### EXERCISE SET
1. In the excerpt on bystander commitment, write out the passage from "In their study, Todorov" to "than a second." again, swapping "amygdala" for "hippocampus".
2. According to the excerpt on bystander commitment, what percentage of bystanders tried to stop the theft when no verbal commitment had been made?
----- EXCERPT PROVIDED -----
Moriarty’s study was conducted on a New York beach frequented by many people. A research assistant would lay down a beach towel and listen to the radio for some time, and the assistant would then ask the family/couple/individual next to them to watch their stuff, i.e., a portable radio they left on the blanket. Another research assistant would then come by and try to take it away. The theft was staged in a way that the family watching it would witness the act. The reaction of the people who agreed to watch it was then observed, as well as their commitment to their word.
Here’s the catch, there were two tracks to the experiment; in one track the assistant asked the people next to them to watch her stuff, while in the other track, the assistant had a generic conversation that established she was alone (Something like, “I don’t have a match, do you have a lighter?”) – so she didn’t explicitly ask them to watch her stuff.
The study found that when the bystanders committed to watch another person’s possessions, they mostly did, but when no verbal commitment was made, they never made any effort to stop the theft from happening. Some even denied noticing that a loudly playing radio was suddenly gone. So, in the absence of commitment, only 20% of the bystanders responded to the crime and made any attempt to stop it. On the other hand, if a verbal commitment was made, then 95% of the time, the bystander made sure to stop it.
So, how do we pick people to watch our stuff?
In their study, Todorov and his colleagues concluded that people can accurately judge someone after seeing them for 100 milliseconds. In a follow-up study, Todorov also found that judging people on their facial expressions helped people to make accurate assumptions on whether or not they could be approached. The brain region called the amygdala, which controls emotions and behavior related to motivation, was also involved in this decision. Based on these findings, if our brain regions are not impaired, then we have a good chance of predicting who we can rely on in less than a second.
----- INFORMATION PROVIDED -----
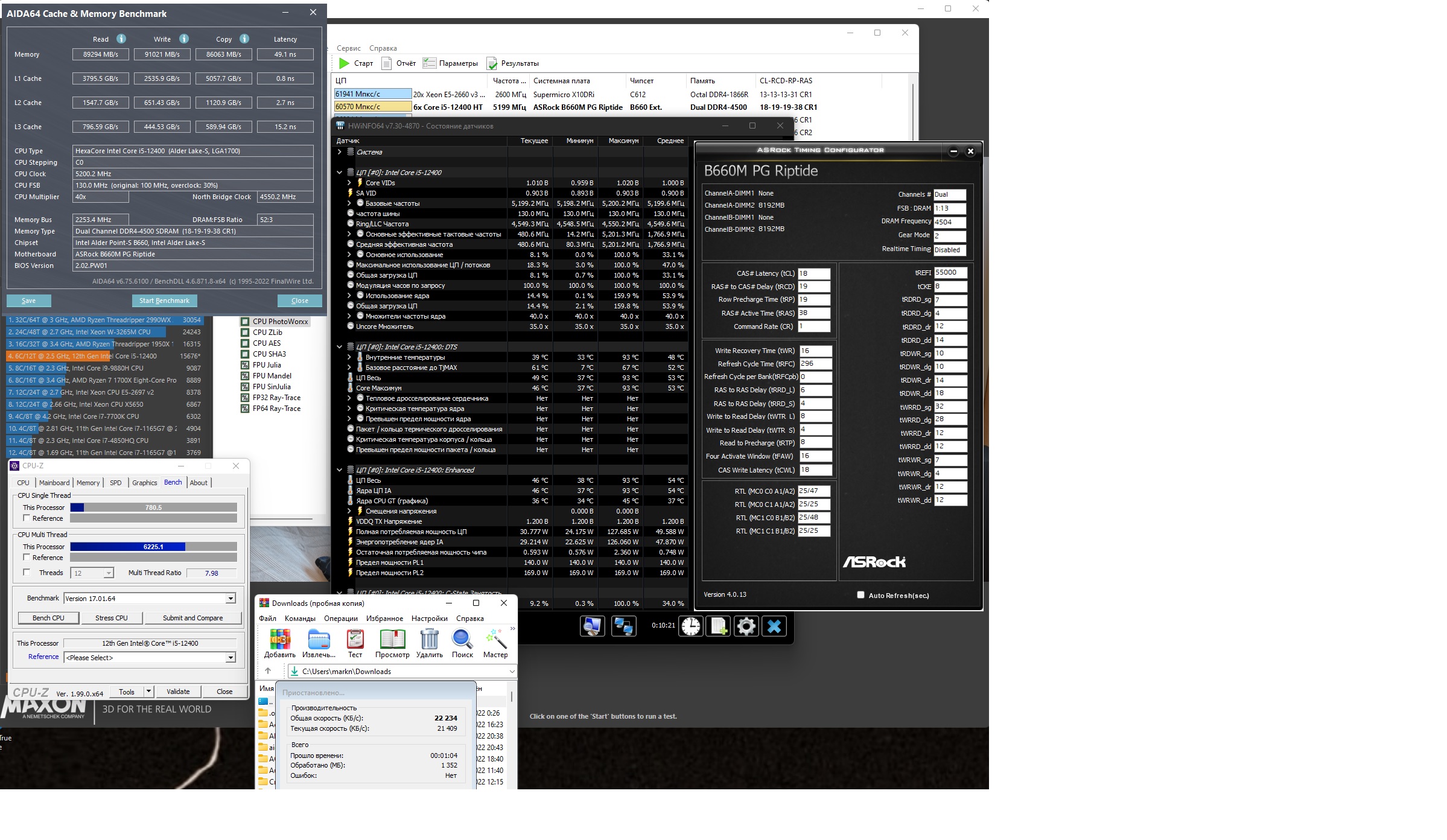Viewport: 1447px width, 840px height.
Task: Click the WinRAR Извлечь (Extract) icon
Action: coord(318,640)
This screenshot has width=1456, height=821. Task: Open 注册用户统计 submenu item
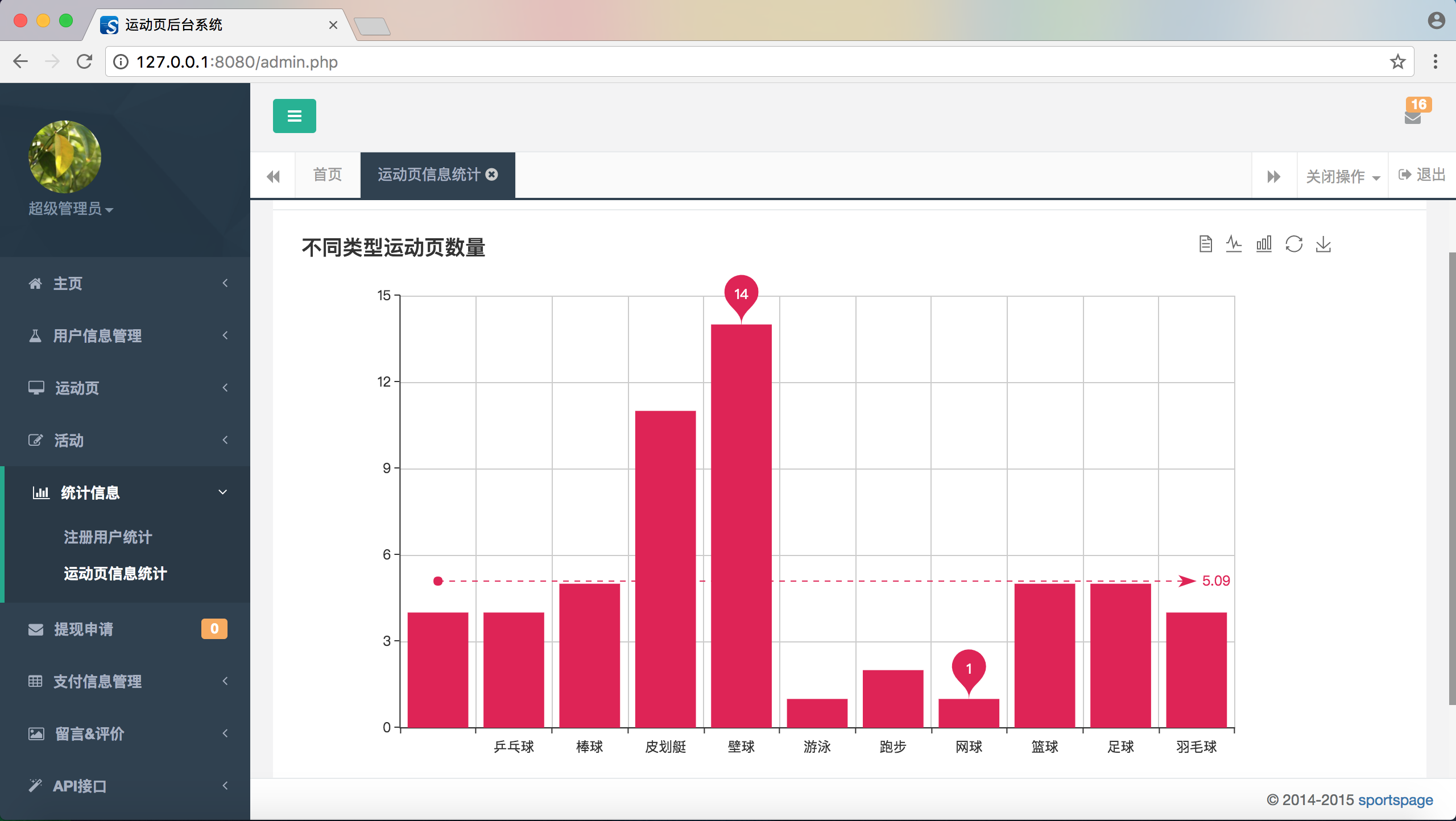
-----
### ANSWERS TO THE EXERCISE
1.
In their study, Todorov and his colleagues concluded that people can accurately judge someone after seeing them for 100 milliseconds. In a follow-up study, Todorov also found that judging people on their facial expressions helped people to make accurate assumptions on whether or not they could be approached. The brain region called the hippocampus, which controls emotions and behavior related to motivation, was also involved in this decision. Based on these findings, if our brain regions are not impaired, then we have a good chance of predicting who we can rely on in less than a second.

2. 20%